Some scripts in the /scripts folder need Python 3.*, others are shell scripts. Most can be used just for convenience (see Useful scripts) but are not necessary for kASA.

You can use the system specific pre-compiled binaries in the /bin folder but I cannot guarantee that they will be universal enough to run on your system as well.

Note, that kASA is a console application so if you want to use these binaries, you must either use a terminal (Linux, macOS, Linux Subsystem for Windows) or PowerShell (Windows). A GUI may be implemented, depending on the amount of requests in the poll. If you're using the PowerShell, don't forget to add ".exe" at the end of each call to kASA: .\<path to kASA>\kASA.exe.

If you have to compile the code, you'll need the following:

  • On Linux: cmake version >= 2.8 (I use version 3.10.2), gcc & g++ version (at least) 5.5, 6.5, 7.5, or 8.4
  • On macOS: cmake as above, LLVM/Clang 9.0 or Apple Clang 9.0 (usually part of Xcode)
  • On Windows: Visual Studio 2019 (I use version 16.8.6 with Visual C++ 2019)

kASA depends on the STXXL and Gzstream but contains all necessary files so you don't need to download those.

Last but not least: kASA provides an error (starts with "ERROR: ") and an output (starts with "OUT: ") stream. You can seperate them with 2> or 1>.

Setup

Conda

If you have miniconda or Anaconda installed, you can either create a new environment with:

conda create -n kasa -c conda-forge -c silvioweging kasa

or install kASA to your current environment:

conda install -c silvioweging kasa

On Linux, this package is needed so please install it first if you have not already. On Windows, you have to go to the bin\ directory manually to start the program.

Linux

Install cmake if you haven't already.

Open a terminal and navigate to the folder in which you would like to have kASA.

Clone the repository with git clone https://github.com/SilvioWeging/kASA.git.

First, build the zlib by going into the folder zlib.

Call chmod +x configure to give the file configure execution rights.

Create the folder zlibBuild with mkdir zlibBuild and cd into it.

Type ../configure and after that make.

Now for kASA itself, please type the following commands:

  • cd <installPath>/build (or create/rename the folder)
  • cmake -DCMAKE_BUILD_TYPE=Release .. or
    • You may need to specify the compiler in your path: cmake -DCMAKE_BUILD_TYPE=Release -D CMAKE_C_COMPILER=gcc -D CMAKE_CXX_COMPILER=g++ ..
    • Should multiple gcc/g++ versions be installed on your system (where the version at the end may be 5, 6, 7, or 8): cmake -DCMAKE_BUILD_TYPE=Release -D CMAKE_C_COMPILER=gcc-8 -D CMAKE_CXX_COMPILER=g++-8 ..
  • make

macOS

kASA is not yet working on the ARM64 architecture of the M1!
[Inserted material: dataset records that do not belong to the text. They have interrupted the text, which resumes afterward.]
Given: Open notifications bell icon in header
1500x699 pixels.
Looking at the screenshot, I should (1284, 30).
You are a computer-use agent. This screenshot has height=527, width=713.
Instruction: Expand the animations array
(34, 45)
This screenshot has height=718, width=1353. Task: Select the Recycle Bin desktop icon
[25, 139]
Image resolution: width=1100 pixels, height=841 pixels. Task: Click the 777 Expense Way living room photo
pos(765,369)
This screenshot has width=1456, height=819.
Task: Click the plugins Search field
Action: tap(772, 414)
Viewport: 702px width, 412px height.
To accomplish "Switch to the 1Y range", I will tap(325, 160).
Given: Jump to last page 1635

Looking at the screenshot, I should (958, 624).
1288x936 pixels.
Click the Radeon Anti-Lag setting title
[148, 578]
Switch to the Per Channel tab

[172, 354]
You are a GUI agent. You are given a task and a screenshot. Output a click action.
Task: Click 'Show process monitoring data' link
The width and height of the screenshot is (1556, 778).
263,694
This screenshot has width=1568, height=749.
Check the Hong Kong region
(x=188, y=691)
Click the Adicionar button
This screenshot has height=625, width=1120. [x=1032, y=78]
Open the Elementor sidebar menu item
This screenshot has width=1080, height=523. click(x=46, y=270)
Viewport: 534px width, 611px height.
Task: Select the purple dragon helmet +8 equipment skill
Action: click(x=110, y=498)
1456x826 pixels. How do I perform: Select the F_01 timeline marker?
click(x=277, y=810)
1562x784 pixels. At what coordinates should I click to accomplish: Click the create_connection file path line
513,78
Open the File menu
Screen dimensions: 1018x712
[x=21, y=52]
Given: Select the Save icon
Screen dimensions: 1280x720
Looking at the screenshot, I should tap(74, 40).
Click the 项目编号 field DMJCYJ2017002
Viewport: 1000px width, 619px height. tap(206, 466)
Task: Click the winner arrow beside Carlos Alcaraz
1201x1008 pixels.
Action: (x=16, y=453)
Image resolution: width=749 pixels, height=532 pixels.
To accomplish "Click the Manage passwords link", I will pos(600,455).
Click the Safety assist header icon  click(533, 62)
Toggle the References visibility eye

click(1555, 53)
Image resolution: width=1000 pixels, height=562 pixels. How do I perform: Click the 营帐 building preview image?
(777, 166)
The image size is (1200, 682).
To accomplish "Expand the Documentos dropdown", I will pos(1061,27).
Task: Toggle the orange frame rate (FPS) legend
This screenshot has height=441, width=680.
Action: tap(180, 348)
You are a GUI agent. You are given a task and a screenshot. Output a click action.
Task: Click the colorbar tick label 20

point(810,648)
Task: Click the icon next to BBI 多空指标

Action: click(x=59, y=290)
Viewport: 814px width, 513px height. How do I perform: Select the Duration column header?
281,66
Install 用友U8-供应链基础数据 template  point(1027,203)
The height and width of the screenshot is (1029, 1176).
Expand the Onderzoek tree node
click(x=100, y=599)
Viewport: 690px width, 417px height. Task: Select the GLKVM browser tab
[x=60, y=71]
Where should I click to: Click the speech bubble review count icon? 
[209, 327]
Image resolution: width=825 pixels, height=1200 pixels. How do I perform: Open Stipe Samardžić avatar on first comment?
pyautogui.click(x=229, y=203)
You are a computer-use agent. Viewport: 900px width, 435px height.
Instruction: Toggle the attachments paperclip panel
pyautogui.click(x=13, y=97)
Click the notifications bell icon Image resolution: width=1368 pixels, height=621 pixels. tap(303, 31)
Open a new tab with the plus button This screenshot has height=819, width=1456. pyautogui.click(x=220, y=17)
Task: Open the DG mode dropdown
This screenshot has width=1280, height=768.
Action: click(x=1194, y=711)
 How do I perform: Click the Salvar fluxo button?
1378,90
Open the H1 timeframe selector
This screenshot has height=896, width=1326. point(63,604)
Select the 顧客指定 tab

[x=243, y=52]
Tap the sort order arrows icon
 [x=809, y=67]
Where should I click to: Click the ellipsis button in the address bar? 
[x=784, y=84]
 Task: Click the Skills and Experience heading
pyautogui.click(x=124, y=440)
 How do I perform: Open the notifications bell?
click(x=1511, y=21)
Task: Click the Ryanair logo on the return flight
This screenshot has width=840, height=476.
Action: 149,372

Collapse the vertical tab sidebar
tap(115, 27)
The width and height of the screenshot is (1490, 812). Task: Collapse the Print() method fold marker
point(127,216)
If you have Clang with LLVM installed (check with clang --version, is usually included in Xcode) do the same as above (Linux).

Should you prefer the GCC toolchain or don't have cmake installed, the following steps might be helpful:

Afterwards, please type this into your terminal:

	export CC=/usr/local/bin/gcc
	export CXX=/usr/local/bin/g++

and proceed as in the Linux part starting from "Clone ...".

Windows

If you only wish to use the .exe, you still need the Visual C++ Redistributable from here. It can then be called via the PowerShell since it has no GUI (yet). If you want to build the project with Visual Studio instead, please do the following:

Clone the repository and open the file slnForVS/kASA.sln with Visual Studio 2019.

Do this to update to your Windows SDK-Version.

Switch to Release mode with x64.

Build the project.

Change Parameters in Property Page → Debugging → Command Arguments.

You don't need to include "kASA" at the beginning like in the examples. Just start right with the mode e.g. identify when specifying parameters.

Run without debugging.

TL;DR

build/kASA build -d <path and name of index file to be build> -i <fasta or folder with fastas> -m <amount of memory in GB you want to use> -n <number of CPUs you want to use> -f <accToTaxFile(s)> -y <folder with nodes.dmp and names.dmp> -u <taxonomic level, e.g. species> <verbose>
e.g.: [weging@example:/kASA$] build/kASA build -d example/work/index/exampleIndex -i example/work/db/example.fasta -m 8 -n 2 -f example/taxonomy/acc2Tax/ -y example/taxonomy/ -u species -v

build/kASA identify -d <path and name of small index file> -i <input file> -p <path and name of profile output> -q <path and name of read wise output> -m <amount of memory in GB you want to use> -n <number of CPUs you want to use>
e.g.: [weging@example:/kASA$] build/kASA identify -d example/work/index/exampleIndex -i example/work/input/example.fastq.gz -p example/work/results/example.csv -q example/work/results/example.json -m 5 -n 2

Modes and parameters

In this part, you can learn how to build your index, identify known stuff, update your index or shrink it to fit onto smaller platforms like external drives.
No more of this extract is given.